Você passou por maus bocados nos últimos seis meses.
  - Obrigado, pai - disse Thomas, comovido com essa rara
demonstração de afeto.
  Elena foi encontrá-los na sala de jantar com um cesto cheio de
pães frescos.
  - Peru, purê de batatas, o recheio, amoras, brócolis, de tudo um
pouco - disse ela, tentando aliviar a tensão. - Ted e Amy comeram
todo o recheio na ceia de Natal, mas eu fiz mais um pouco.
  O aroma era delicioso e Thomas se permitiu um sorriso. Seu irmão
mais novo trabalhava em uma financeira em Nova York e sua mulher,
Amy, era modelo para um monte de revistas de moda. Apesar de suas
importantes carreiras, os dois eram, na verdade, bem pés no chão.

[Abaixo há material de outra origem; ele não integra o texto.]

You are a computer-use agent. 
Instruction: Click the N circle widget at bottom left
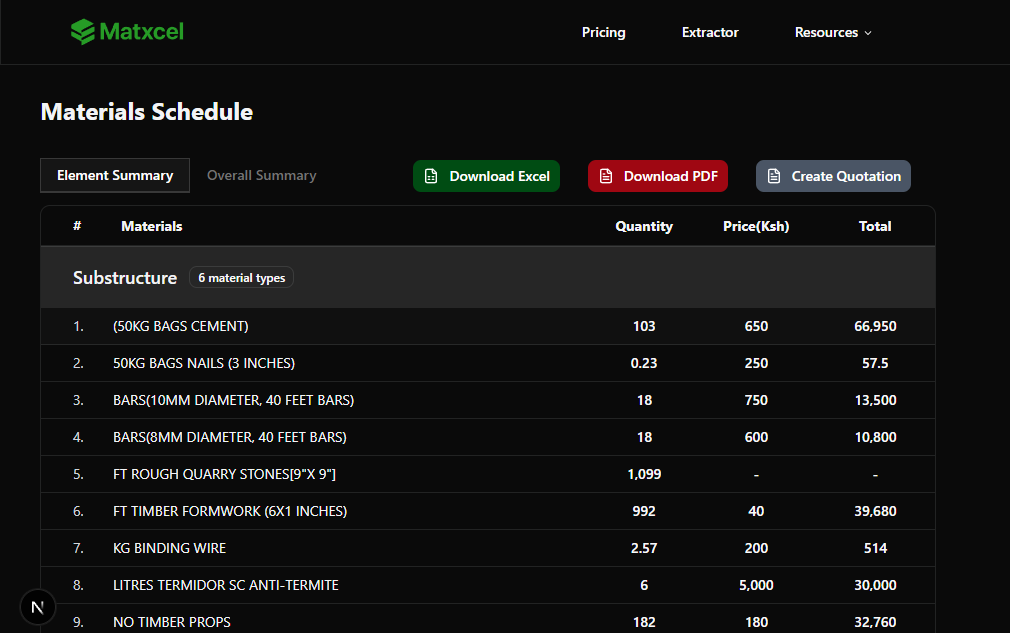38,607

  - Tenho certeza de que Ted é mais responsável pelo prejuízo do
que a Amy - Thomas disse com ironia.
  Seu pai deu risada.
  - Parece que ela nunca come nada.
  - Olha, sinto muito não ter vindo - disse Thomas com um sorriso.

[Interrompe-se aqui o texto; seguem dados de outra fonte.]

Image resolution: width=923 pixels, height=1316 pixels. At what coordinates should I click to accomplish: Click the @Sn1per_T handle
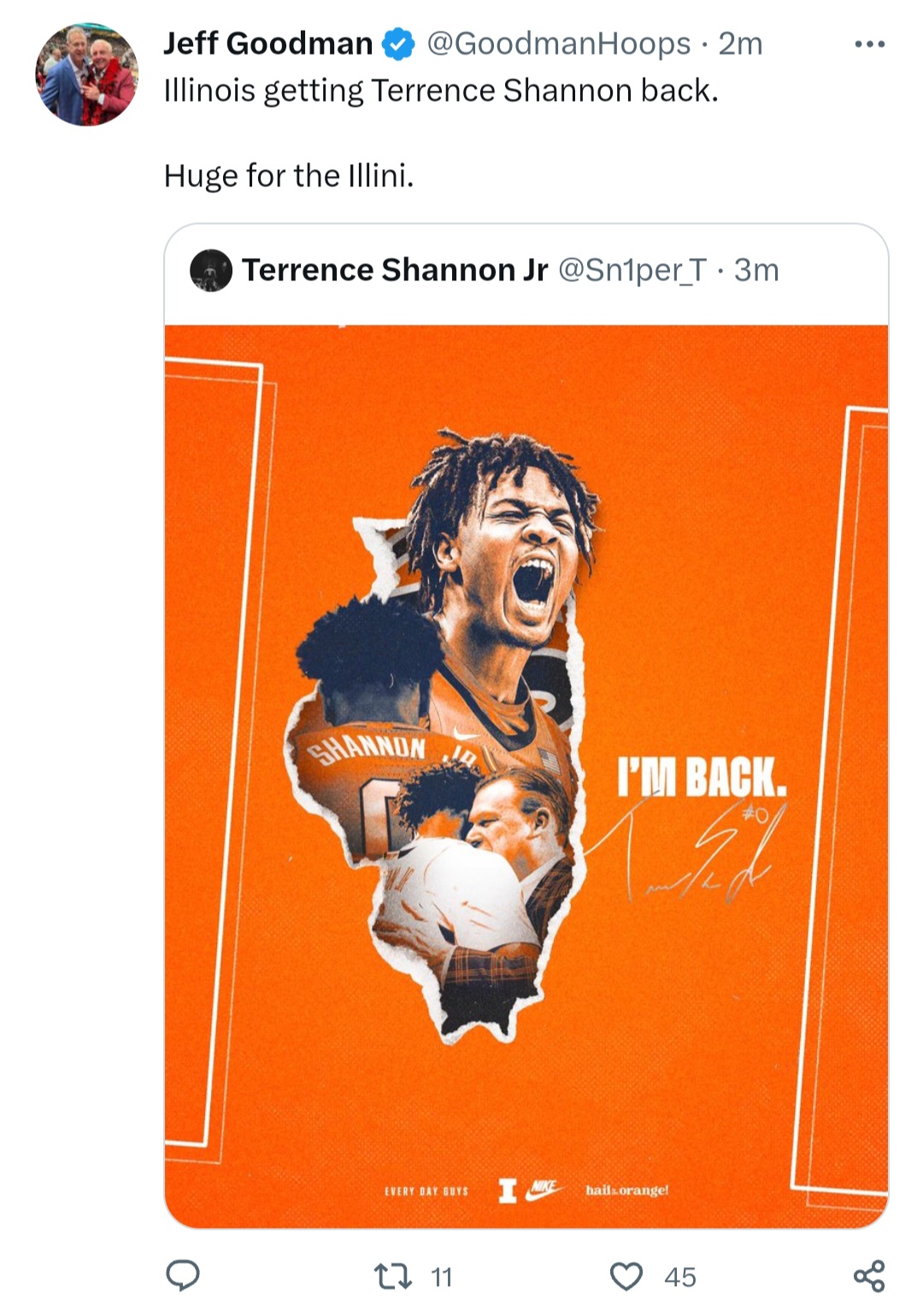point(632,270)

  Ele não imaginava que diria isso, mas percebeu que foi sincero no que
disse.
  - Estão todos perdoados - disse a mãe. - Agora, vamos comer.
                               * * *
  Durante o jantar, todos tentaram conduzir a conversa para assuntos
mais leves. Mas a gravidade dos eventos recentes os pegou quando
terminavam a refeição. A mãe perguntou a Thomas se ele tinha ouvido
falar do tsunami no Oceano Índico.
  - Eu ouvi alguma coisa pelo rádio - respondeu Thomas.
  - Sua mãe ficou grudada à televisão a tarde toda - disse o juiz.
  - É inconcebível - disse Elena, balançando a cabeça. - Todas
aquelas pessoas... - Sua voz foi se enchendo de emoção. - Como pôde
acontecer uma coisa assim?
  - Não sei dizer - disse Thomas. Pela segunda vez no mesmo dia ele
teve que se confrontar com esta pergunta. Então, ele se lembrou da
mãe de Abby chorando em seus braços e se virou para o pai:
  - Enquanto estamos falando de coisas tristes, pai, eu queria sua
opinião sobre uma coisa que me aconteceu na viagem para casa.
  Contou ao juiz sobre o sequestro e sobre sua conversa com o
detetive Morgan. Contar o caso ao juiz tinha um propósito. Seu pai ocupava o cargo mais alto de um dos distritos judiciais mais poderosos
do país. Se existia alguém com uma visão panorâmica sobre o crime
nos Estados Unidos, essa pessoa era seu pai.
  Quando Thomas terminou seu relato, seu pai coçou o queixo.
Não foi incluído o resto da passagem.